The intention of the Belgian legislator is to address the issue of medicinal products’ availability by guaranteeing the sound functioning of the reference reimbursement system. The former regime provided that the applicant for reimbursement had to make the product available on the market within the three months following the entry into force of the reimbursement decision. The basic rule under the new regime provides that the product must be available on the date of entry into force of the reimbursement decision. However, a new paragraph is inserted, which provides that, where the applicant cannot comply with the obligation to make the product immediately available, it must warn the competent authority in relation to Healthcare Insurance (RIZIV/INAMI), which then registers the product on a list for a maximum of one year, without prejudice to the reimbursement decision. If the product is still unavailable on the first day of the twelfth month following the entry into force of the reimbursement, the product is deleted from the list.

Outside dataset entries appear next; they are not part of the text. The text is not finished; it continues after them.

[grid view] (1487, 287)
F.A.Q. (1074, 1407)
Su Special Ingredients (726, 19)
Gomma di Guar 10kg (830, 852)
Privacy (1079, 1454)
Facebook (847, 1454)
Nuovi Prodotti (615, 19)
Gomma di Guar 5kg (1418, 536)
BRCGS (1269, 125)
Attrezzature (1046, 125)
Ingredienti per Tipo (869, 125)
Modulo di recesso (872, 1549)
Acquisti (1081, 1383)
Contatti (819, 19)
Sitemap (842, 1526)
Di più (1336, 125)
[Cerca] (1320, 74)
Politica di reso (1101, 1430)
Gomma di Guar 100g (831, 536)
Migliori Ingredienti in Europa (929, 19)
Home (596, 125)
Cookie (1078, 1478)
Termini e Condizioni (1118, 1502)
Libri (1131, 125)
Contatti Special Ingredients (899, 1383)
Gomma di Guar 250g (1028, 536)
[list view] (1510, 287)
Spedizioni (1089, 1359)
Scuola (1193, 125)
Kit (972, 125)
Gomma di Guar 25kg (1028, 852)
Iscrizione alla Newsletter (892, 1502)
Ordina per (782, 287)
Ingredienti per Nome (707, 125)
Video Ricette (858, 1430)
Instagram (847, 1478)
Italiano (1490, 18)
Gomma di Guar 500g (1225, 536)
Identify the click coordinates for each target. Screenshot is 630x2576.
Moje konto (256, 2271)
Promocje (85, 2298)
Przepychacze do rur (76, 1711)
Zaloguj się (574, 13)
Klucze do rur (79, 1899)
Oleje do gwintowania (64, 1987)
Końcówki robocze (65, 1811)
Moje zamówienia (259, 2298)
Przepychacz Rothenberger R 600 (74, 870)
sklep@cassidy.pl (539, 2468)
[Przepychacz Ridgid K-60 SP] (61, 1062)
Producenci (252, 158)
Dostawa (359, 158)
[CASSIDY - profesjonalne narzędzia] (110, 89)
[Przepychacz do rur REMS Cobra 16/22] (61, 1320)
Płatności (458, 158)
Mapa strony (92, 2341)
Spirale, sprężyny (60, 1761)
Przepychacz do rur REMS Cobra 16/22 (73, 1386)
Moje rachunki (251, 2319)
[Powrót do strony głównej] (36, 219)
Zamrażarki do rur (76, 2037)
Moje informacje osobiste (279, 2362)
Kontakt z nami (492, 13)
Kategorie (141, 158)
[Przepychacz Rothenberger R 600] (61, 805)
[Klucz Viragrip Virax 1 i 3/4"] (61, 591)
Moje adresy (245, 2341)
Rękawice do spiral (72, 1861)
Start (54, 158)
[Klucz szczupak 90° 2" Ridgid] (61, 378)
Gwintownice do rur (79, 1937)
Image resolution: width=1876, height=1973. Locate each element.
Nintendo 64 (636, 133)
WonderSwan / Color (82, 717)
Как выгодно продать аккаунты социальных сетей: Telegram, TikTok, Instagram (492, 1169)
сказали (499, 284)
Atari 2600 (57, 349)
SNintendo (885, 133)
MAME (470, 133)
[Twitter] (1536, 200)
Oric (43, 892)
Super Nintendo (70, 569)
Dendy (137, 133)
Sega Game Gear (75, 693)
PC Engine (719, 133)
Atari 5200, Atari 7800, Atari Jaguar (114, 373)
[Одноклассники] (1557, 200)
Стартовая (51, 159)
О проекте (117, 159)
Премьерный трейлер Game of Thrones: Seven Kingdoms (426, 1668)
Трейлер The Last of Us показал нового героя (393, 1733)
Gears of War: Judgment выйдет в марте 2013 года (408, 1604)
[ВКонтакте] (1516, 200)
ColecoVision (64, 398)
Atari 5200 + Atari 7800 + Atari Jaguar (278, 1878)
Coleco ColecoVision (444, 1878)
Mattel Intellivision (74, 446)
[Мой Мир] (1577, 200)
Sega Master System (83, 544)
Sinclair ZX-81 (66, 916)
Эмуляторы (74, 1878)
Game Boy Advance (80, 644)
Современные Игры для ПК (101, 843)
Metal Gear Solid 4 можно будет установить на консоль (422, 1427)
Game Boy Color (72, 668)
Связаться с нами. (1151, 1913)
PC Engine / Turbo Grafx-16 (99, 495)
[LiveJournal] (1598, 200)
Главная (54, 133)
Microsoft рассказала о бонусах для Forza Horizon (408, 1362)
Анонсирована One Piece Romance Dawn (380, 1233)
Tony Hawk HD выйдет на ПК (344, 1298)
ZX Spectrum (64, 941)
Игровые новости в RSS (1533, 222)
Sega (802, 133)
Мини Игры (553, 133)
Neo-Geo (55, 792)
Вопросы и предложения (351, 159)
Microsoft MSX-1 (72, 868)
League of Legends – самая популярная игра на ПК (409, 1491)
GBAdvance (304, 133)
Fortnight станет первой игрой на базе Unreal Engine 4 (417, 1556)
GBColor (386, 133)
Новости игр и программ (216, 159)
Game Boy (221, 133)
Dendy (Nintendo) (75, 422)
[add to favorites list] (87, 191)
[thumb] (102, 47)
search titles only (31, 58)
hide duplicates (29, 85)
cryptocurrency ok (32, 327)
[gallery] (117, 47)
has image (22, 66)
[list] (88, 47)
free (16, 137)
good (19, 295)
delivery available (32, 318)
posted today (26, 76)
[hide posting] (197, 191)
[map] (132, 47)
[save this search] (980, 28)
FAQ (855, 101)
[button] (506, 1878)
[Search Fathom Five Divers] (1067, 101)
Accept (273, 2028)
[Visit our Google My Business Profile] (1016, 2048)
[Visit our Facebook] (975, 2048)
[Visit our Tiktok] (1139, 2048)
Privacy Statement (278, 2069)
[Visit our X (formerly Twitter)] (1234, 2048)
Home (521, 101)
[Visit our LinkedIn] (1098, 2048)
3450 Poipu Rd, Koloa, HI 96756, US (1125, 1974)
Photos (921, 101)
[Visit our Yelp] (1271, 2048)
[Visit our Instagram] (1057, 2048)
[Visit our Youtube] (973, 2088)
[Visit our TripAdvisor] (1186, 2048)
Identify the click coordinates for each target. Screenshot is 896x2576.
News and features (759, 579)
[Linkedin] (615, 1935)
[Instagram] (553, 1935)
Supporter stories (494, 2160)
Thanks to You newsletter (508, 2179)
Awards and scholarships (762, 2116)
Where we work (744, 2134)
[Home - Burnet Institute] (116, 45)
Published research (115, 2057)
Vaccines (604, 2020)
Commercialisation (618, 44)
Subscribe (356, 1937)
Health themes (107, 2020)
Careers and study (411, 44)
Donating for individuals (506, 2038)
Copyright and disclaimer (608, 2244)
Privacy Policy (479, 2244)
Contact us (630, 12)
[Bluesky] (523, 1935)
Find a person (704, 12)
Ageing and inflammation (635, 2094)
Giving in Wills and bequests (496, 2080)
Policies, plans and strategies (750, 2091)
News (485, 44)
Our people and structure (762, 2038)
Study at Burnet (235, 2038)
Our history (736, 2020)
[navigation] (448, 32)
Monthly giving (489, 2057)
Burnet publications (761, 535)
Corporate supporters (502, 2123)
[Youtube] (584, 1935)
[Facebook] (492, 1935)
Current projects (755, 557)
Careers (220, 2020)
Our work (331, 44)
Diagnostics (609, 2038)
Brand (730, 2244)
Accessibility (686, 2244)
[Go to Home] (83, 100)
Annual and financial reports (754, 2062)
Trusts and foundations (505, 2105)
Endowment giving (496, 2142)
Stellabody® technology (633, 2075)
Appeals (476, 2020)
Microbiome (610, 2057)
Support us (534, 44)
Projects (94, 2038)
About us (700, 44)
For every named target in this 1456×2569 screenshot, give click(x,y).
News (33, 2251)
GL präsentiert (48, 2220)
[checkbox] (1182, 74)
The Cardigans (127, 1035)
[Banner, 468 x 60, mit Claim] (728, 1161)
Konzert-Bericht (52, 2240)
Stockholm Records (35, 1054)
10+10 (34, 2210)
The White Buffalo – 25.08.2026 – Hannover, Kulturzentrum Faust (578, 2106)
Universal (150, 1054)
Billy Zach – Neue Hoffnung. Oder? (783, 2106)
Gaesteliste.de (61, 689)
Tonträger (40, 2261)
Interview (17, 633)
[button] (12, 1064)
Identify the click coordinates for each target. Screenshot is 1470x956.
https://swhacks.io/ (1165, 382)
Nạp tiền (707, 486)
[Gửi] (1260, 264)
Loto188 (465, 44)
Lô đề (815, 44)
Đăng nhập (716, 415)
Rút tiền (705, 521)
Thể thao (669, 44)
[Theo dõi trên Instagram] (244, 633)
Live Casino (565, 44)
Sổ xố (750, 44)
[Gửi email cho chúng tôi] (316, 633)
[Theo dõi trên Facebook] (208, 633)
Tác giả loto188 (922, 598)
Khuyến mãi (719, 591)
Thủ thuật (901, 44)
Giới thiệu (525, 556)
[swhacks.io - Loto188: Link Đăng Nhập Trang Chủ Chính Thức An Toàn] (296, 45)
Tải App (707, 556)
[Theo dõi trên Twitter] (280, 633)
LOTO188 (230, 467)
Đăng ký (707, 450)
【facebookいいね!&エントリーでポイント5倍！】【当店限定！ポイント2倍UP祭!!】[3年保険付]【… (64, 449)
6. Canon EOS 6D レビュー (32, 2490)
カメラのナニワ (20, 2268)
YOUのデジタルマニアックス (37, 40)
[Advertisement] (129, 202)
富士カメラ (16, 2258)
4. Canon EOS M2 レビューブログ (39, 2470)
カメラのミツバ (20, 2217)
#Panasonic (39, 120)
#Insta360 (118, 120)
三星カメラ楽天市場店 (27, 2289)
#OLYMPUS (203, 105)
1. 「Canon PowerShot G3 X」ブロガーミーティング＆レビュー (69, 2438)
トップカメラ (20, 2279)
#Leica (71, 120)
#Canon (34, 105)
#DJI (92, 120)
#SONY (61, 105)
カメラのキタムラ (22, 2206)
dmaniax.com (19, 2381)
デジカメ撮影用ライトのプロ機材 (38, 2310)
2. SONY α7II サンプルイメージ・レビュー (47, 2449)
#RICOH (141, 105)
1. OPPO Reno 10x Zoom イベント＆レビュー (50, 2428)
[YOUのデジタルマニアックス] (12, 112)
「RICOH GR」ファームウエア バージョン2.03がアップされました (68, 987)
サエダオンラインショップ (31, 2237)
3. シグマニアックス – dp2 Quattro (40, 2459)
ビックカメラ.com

The law provides examples of causes of unavailability but these are not exhaustive. Unavailability may result from the registration suspension, from force majeure or from the existence of a dispute concerning the right to commercialise a product where the main active substance is supposedly protected by a patent. In such circumstances, the product is by right reinserted in the list as from the end of the unavailability. The law does not indicate any maximum duration of such suspension, which means it cannot be precluded that the suspension could last longer than twelve months. It has to be noted that the Belgian legislator chose a progenerics approach.
The preparatory documents of the amending statute also state that the explicit wording of the “Euro-Bolar” provision, as far as its applicability to the price-fixing and reimbursement procedure is concerned, has been considered as unnecessary, given that the current regulatory framework does not prohibit the preparation and introduction of applications for price-fixing and reimbursement before the patent expiry date.
The impact of the amendment to the Law on case law is important to consider. Under the previous regime, the Belgian courts admitted that the imminence of the entry of the newly reimbursable product on the market justified a summary procedure, the urgent character of the matter being sufficiently established. As a consequence of the new regime, the urgent character of the action will be more difficult to demonstrate.